US 12,266,150 B2
Automatically generating training data sets for object recognition
Dehua Cui, Redmond, WA (US); Albert Thambiratnam, Redmond, WA (US); Ming Zhong, Redmond, WA (US); and Wenhui Zhang, Redmond, WA (US)
Assigned to Microsoft Technology Licensing, LLC, Redmond, WA (US)
Appl. No. 17/292,882
Filed by Microsoft Technology Licensing, LLC, Redmond, WA (US)
PCT Filed Dec. 12, 2018, PCT No. PCT/CN2018/120733
§ 371(c)(1), (2) Date May 11, 2021,
PCT Pub. No. WO2020/118584, PCT Pub. Date Jun. 18, 2020.
Prior Publication US 2021/0406595 A1, Dec. 30, 2021
Int. Cl. G06V 10/764 (2022.01); G06F 18/20 (2023.01); G06F 18/214 (2023.01); G06F 18/23 (2023.01); G06F 18/25 (2023.01); G06N 5/02 (2023.01); G06V 10/82 (2022.01); G06V 20/62 (2022.01); G06V 40/16 (2022.01)
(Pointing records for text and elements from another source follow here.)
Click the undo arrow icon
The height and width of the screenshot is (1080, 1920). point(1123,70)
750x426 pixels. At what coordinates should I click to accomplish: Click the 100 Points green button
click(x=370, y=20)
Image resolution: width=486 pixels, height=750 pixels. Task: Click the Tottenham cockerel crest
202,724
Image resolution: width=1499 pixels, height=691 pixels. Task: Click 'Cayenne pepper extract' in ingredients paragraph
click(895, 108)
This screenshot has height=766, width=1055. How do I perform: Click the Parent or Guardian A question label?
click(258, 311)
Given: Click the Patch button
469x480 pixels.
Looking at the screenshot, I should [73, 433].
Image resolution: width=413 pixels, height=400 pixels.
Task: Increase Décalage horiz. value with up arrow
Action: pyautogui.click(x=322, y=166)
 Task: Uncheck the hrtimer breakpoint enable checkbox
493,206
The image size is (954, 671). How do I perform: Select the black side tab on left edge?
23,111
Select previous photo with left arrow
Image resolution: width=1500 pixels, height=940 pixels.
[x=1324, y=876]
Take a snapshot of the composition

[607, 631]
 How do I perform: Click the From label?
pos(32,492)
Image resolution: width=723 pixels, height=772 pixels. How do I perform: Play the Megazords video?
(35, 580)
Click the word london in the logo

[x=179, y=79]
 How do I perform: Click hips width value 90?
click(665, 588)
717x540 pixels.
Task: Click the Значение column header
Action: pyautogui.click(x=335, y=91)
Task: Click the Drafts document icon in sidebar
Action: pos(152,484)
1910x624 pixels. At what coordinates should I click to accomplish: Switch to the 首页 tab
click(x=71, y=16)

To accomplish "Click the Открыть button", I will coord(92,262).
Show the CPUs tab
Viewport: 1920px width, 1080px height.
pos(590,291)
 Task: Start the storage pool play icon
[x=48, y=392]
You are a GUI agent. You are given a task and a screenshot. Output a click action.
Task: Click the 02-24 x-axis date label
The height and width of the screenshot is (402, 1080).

CPC G06V 10/764 (2022.01) [G06F 18/214 (2023.01); G06F 18/23 (2023.01); G06F 18/251 (2023.01); G06F 18/29 (2023.01); G06N 5/02 (2013.01); G06V 10/82 (2022.01); G06V 20/62 (2022.01); G06V 40/16 (2022.01)] 17 Claims
OG exemplary drawing
 
1. A method for automatically generating a training data set for object recognition, comprising:
obtaining profile information for a plurality of objects; and
for each object from the plurality of objects:
collecting a group of initial images associated with the object based on an identity information of the object included in the profile information of the object;
filtering the group of initial images to obtain a group of filtered images associated with the object, wherein filtering the group of initial images further comprises, for each initial image:
calculating a first relevance score based on a similarity between the initial image and an image in the profile information of the object;
calculating a second relevance score based on a similarity between a description of the initial image and a description of the image in the profile information of the object;
determining that the initial image is a noisy image based on the first relevance score and the second relevance score; and
removing the initial image from the group of initial images in response to the determining that the initial image is a noisy image;
generating a group of training data pairs corresponding to the object by labeling each of the group of filtered images with the identity information of the object;
adding the group of training data pairs into the training data set; and
training an image recognition model based on the training data set, wherein the trained image recognition model is configured to perform image recognition for an input image.